Io e mio fratello Gianni, 36 anni fa (Valrovina) |
Manca poco, ci
siamo quasi e, sopra una magnifica torta troverò 40 candeline (spero non di
colore rosa) che mi ricorderanno che è tempo, i 40 sono qui che bussano con
leggero fastidio nelle mia testa per ricordarmi che sarebbe ora di decidere
cosa vorrei fare “da grande”.
Da grande?!
Mmm, credo questa
sia una tra le peggiori espressioni o, modi di dire, che potevamo inventare.

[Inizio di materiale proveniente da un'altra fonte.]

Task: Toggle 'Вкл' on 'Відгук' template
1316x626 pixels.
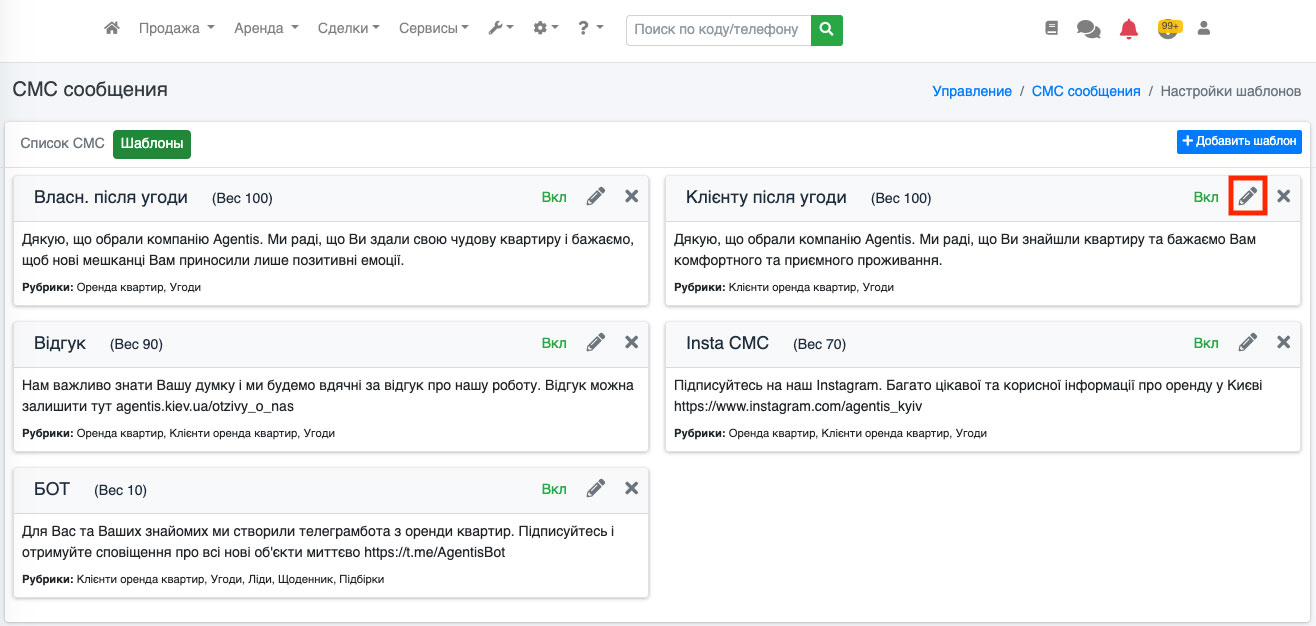Action: pos(554,343)
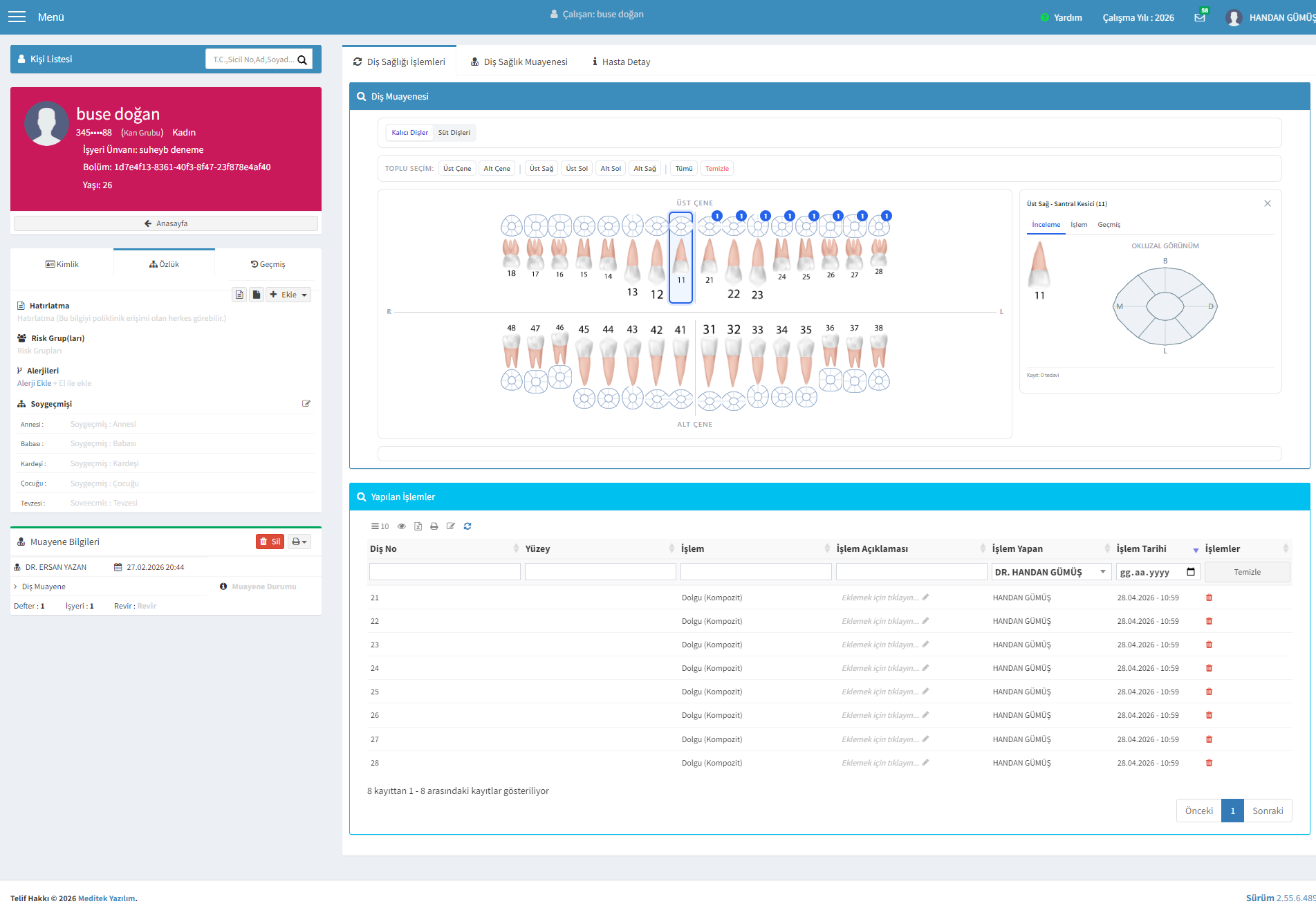The image size is (1316, 915).
Task: Open the İşlem Yapan doctor dropdown filter
Action: (x=1051, y=572)
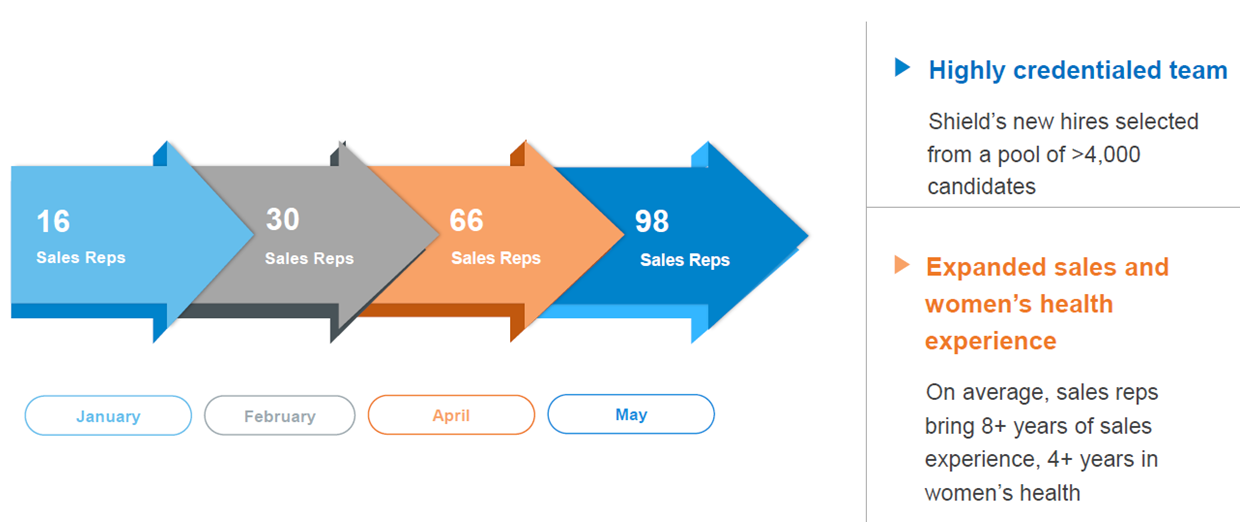Click the Sales Reps label under 98
Screen dimensions: 1248x523
coord(685,260)
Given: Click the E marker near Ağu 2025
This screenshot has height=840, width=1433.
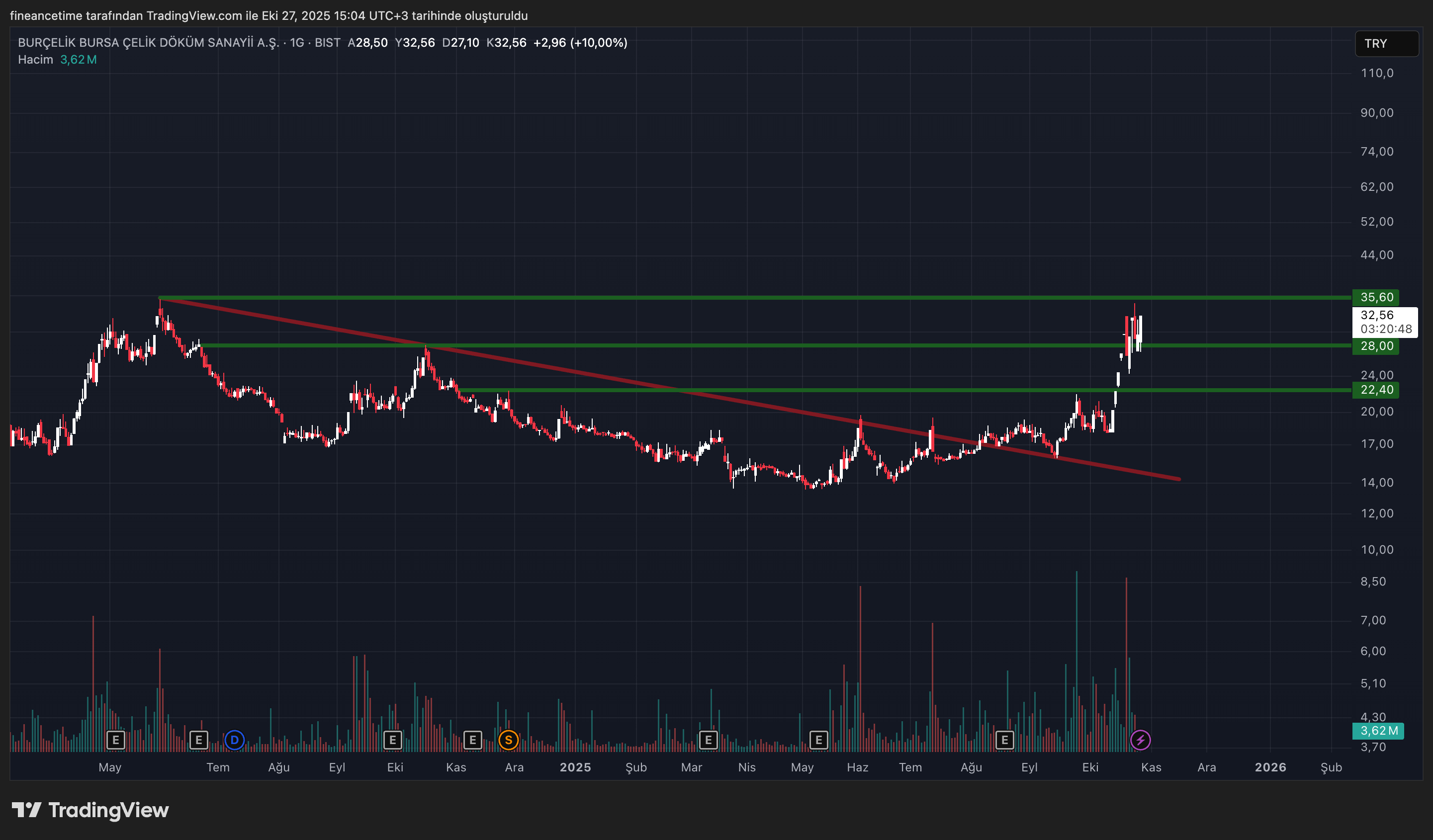Looking at the screenshot, I should coord(1005,740).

Un’espressione che, se ci pensiamo bene, condiziona l’esistenza di tutti noi
fin da piccoli.
Quante volte i
nostri genitori o gli adulti in generale ci dicevano “hai già pensato cosa
vorresti fare da grande?” oppure “quando sarai grande tu farai…” ed ancora
“vedrai quando sarai grande quante responsabilità dovrai gestire”.
E via dicendo.
Non vi sembra
strano che già da piccoli ed innocenti frugoletti, gli adulti condizionino
inconsapevolmente le nostre menti, facendoci così credere che noi saremo adulti
doc solo nel momento stesso in cui troveremo il lavoro della nostra vita, meglio ancora se è quello che i nostri genitori desiderano per noi?!
Driin, driin…
Ecco che suona il
primo campanello d’allarme.
Non voglio
credere che io sarò riconosciuta solo in base al lavoro che sceglierò di fare
“da grande”.
Spesso incontro
conoscenti con cui il rapporto è ad un livello superficiale e di cortesia e le
frasi di rito sono “ciao, come va?” o “ciao come stai? e il lavoro?”…
Mmm, qualcosa non
quadra. Come va cosa? Il lavoro?
Manca il
passaggio zero.
Vi siete mai
chiesti perché in automatico si associa alla domanda “come stai? come va?” il
concetto di “lavoro”?
Semplicemente per
quelle frasi dette da genitori e parenti vari che il nostro cervello ha registrato
come importanti quand’eravamo bambini e che tornano inevitabilmente a galla al
primo “ciao, come va? E il lavoro?”.
Viviamo in una
società che ci riconosce molto spesso per il lavoro che facciamo e non per la
persona che siamo.
Cambiare prospettiva
è possibile.
Fortuna che c’è il rovescio della medaglia ed è racchiuso in una
frase che tengo sempre a mente: “Niente è così
contagioso come l’esempio”.
L’esempio: meno
parole e più azioni, meno condizionamenti e più esperienze.
Non sono e non saranno
mai le parole a fare di noi “chi siamo”, ma solo le azioni, i gesti e le
esperienze sono in grado di darci la direzione. Se poi siano quelle migliori per noi è
tutto da scoprire.
Sono cresciuta a
forza di sbagli e cadute, ma sono diventata “grande”, in fin dei conti ho quasi
40 anni e ne sento il peso. Un peso dato dalle esperienze vissute, dai lavori
svolti, dalle scuole frequentate, dai consigli non ascoltati, dalle decisioni
prese d’istinto, dalle persone incontrate. E tutto questo e molto altro mi
fanno essere la persona che sono oggi a quasi 40 anni.
Quando mi viene
chiesto che lavoro faccio, la mia risposta è sempre la stessa “non so cosa farò da grande ma so chi sono
oggi”.
Concludo queste riflessioni, a quasi 40 anni, con una bellissima frase di John Lennon:
"A scuola mi domandarono cosa volessi essere da grande.
Io scrissi: Felice.
Mi dissero che non avevo capito il compito,
e io risposi che loro non avevano capito la vita".